The tool can be applied to analyse the usage contexts of part-of-speech (POS) n-grams, or POS-grams, in Estonian language. It converts each sentence of a text to a POS string and finds different POS-grams of a given length, then detects the probabilities of their preceding and/or subsequent contexts. A context is defined as a certain POS or the beginning/end of a sentence.
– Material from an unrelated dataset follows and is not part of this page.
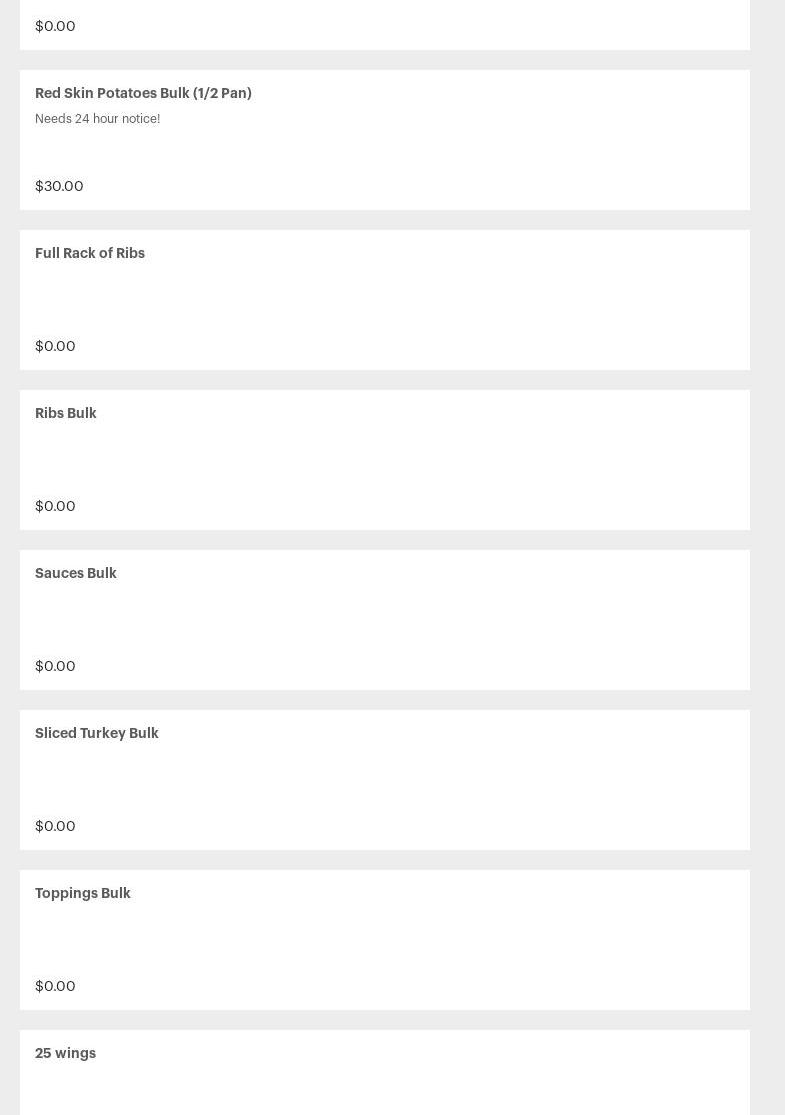The width and height of the screenshot is (785, 1115).
Task: Open the whole Ribs Bulk menu card
Action: 385,460
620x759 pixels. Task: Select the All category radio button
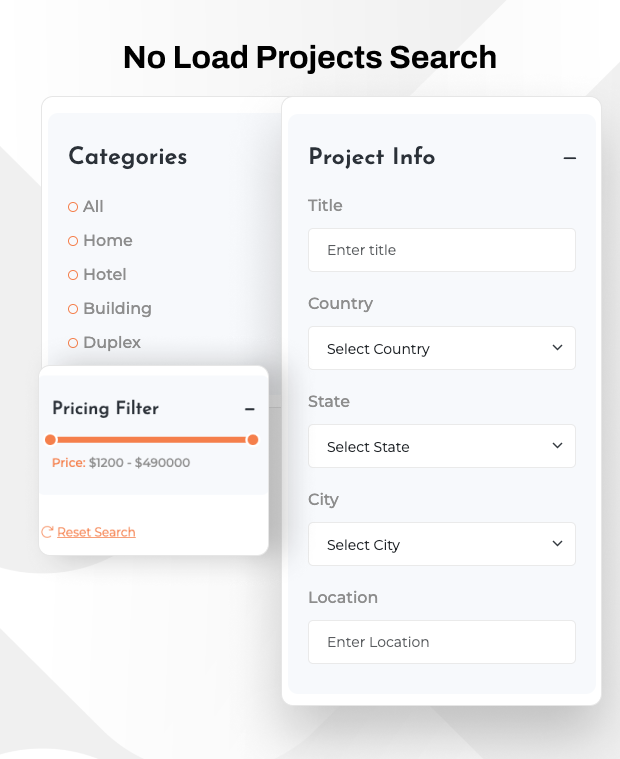point(73,207)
Usage examples can be found in the Python script example.py
and the Colab file context_finder_demo_et.ipynb
(in Estonian).
The Stanza NLP package is employed for POS tagging. Language-specific ('XPOS') tags are used to group words into POS n-grams, or POS-grams. Custom tags denote sentence onset and ending, which are not considered a part of POS-grams but count as a possible pre- and postcontext, respectively. The tagset is explained in the following table.
Tag | Meaning |
---|---|
^ | Sentence onset |
A | Adjective |
D | Adverb |
G | Genitive attribute |
I | Interjection |
J | Conjunction |
K | Adposition |
N | Numeral |
P | Pronoun |
S | Substantive/Noun |
V | Verb |
X | Auxiliary adverb |
Y | Abbreviation |
$ | Sentence ending |
By default, the application searches for contexts of POS trigrams, i.e., three-word sequences. This can be changed using the nlength
argument. For example, setting the argument value to 2 instead of 3 would allow to determine the usage contexts of POS bigrams.
PosgramContexts("Juku tuli kooli. Juku tuli kooli ruttu. Unine Juku tuli kooli.", nlength=2)
In the current version, punctuation is skipped when analysing word sequences. It means that words in a POS-gram or their context may not be adjacent. For example, 'SZSZS' is considered an instance of the trigram 'SSS', i.e., three consecutive nouns.
If applied on a large general corpus, the tool can be used to build a statistical language model. A related tool, the POS-gram Error Finder, utilizes such a model to detect unlikely POS sequences. The model is based on the Estonian Reference Corpus. In this repository, you can find a smaller corpus for testing the POS-gram Context Finder. It is the L1 reference subcorpus of the Estonian Interlanguage Corpus, including opinion articles published in 2014 on the websites of the two biggest Estonian daily newspapers Postimees and Õhtuleht (with a volume of 107,179 words).